Creuser du côté des catégories de contenus

Si les pouvoirs publics souhaitent trouver des solutions efficaces, c’est-à-dire des solutions qui permettent d’identifier et de traiter rapidement les situations problématiques, ils doivent creuser du côté de ces catégorisations. Quelles sont les catégories existantes ? Quels critères leur correspondent ? Comment ces critères sont-ils amenés à évoluer ? Quelles décisions sont prises pour chaque catégorie ? Lorsque des contenus cumulent plusieurs critères, comment sont-ils traités ? C’est au sujet de ces critères que nous devons avoir des discussions ouvertes et des processus de décision démocratiques.

Le cas de la suppression des comptes ou contenus de Donald Trump sur les réseaux sociaux pose problème dans les milieux politiques parce qu’elle semble arbitraire, comme si Twitter et l’"oligarchie digitale" (pour reprendre l’expression de Bruno Le Maire) s’étaient décidés sur un coup de tête. La justification de Twitter pour supprimer le compte mentionne le contexte des messages du président américain et la manière dont ses messages sont "interprétés", formulation assez maladroite car nécessairement partiale.
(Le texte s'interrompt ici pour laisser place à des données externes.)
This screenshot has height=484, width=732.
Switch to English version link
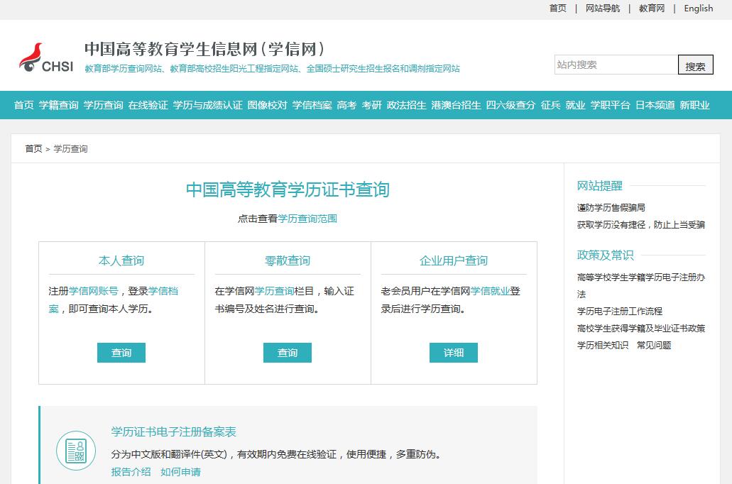tap(698, 9)
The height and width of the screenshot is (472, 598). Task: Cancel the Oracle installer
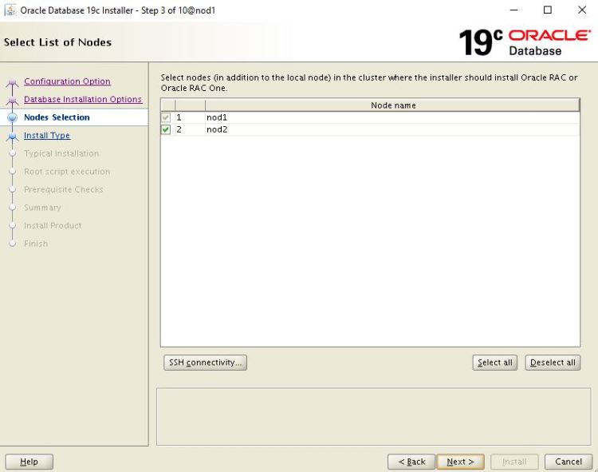(568, 462)
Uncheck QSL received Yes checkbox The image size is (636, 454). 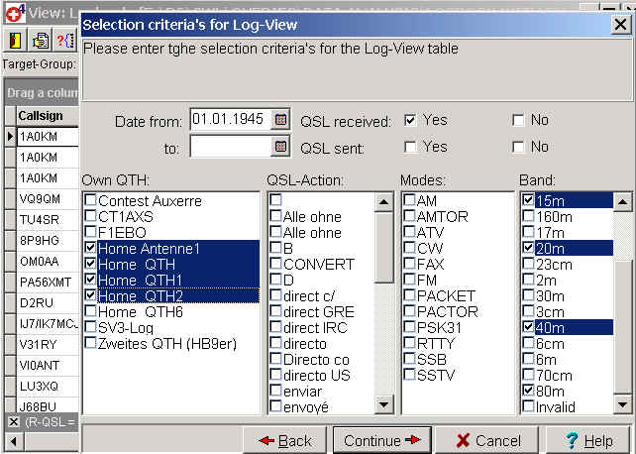[x=410, y=120]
Elle décortique ainsi les messages du président et les analyse au regard de la situation actuelle, avant de décider qu’ils incitent à la violence et ainsi vont à l’encontre des conditions d’utilisation de la plateforme.
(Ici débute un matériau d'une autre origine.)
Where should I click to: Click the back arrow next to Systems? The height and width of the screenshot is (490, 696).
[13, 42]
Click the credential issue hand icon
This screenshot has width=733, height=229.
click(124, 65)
Le cas de la suppression des comptes ou contenus de Donald Trump sur les réseaux sociaux pose problème dans les milieux politiques parce qu’elle semble arbitraire, comme si Twitter [...] s’étaient décidés sur un coup de tête.
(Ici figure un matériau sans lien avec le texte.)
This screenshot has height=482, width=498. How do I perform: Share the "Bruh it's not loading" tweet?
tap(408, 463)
La question qu’il convient de se poser est la suivante : si la méthode d’interprétation des messages du président, ainsi que les critères et les catégories invoquées pour prendre la décision, étaient approuvées par des institutions démocratiques, la décision de supprimer le compte pourrait-elle être considérée comme légitime ? À l’Institut Montaigne, nous sommes convaincus que c’est dans cette voie qu’il faut s’engager pour sortir de la situation intenable devant laquelle nous nous trouvons. C’est-à-dire une situation où chaque décision est critiquée par les mêmes acteurs pour des raisons opposées, balançant entre défense de la liberté d’expression et protection de l’ordre public.

Un mécanisme d’audit pour aboutir à des décisions légitimes

Définir de façon démocratique les catégories de contenus qui posent problème est un processus laborieux et perpétuel. C’est pourquoi, dans le rapport Internet : le péril jeune ?, nous soulignons la nécessité de développer la capacité d’audit des opérateurs de réseaux sociaux. Comme nous l’avons détaillé, la transparence de ces acteurs quant aux décisions prises est une condition sine qua non du traitement des contenus problématiques. Cependant, la transparence dépend autant de la confiance des plateformes dans les pouvoirs publics que de la confiance des pouvoirs publics dans les plateformes. Cette confiance peut être renforcée par des mécanismes de vérification.

Du côté des pouvoirs publics, croire en la seule bonne foi des plateformes serait vain. Mais demander légalement l’accès à des informations tout en développant une capacité de vérification de ces informations (comme c’est le cas dans le secteur financier) accroîtra la confiance dans la procédure. Du côté des plateformes, le risque de dévoiler les rouages de la modération, la multiplicité de cas conflictuels et les mécanismes souvent imparfaits de prises de décision est majeur. Pourtant, ce n’est qu’en comprenant finement et collectivement la complexité de ces rouages que nous pourrons avancer. Les pouvoirs publics doivent dans un premier temps encourager la transparence en ne sanctionnant que les entraves systématiques et répétées de règles déjà établies (par exemple concernant la circulation de contenus pédopornographiques ou terroristes).

Ce mécanisme d’audit doit être évolutif afin de prendre en compte l’émergence de nouvelles situations problématiques. Il doit aboutir à un environnement dans lequel les pouvoirs publics et les plateformes échangent des informations sur les méthodes d’identification et de suppression de contenus. Il doit amener à une compréhension fine de la complexité de la situation dans laquelle nous sommes collectivement.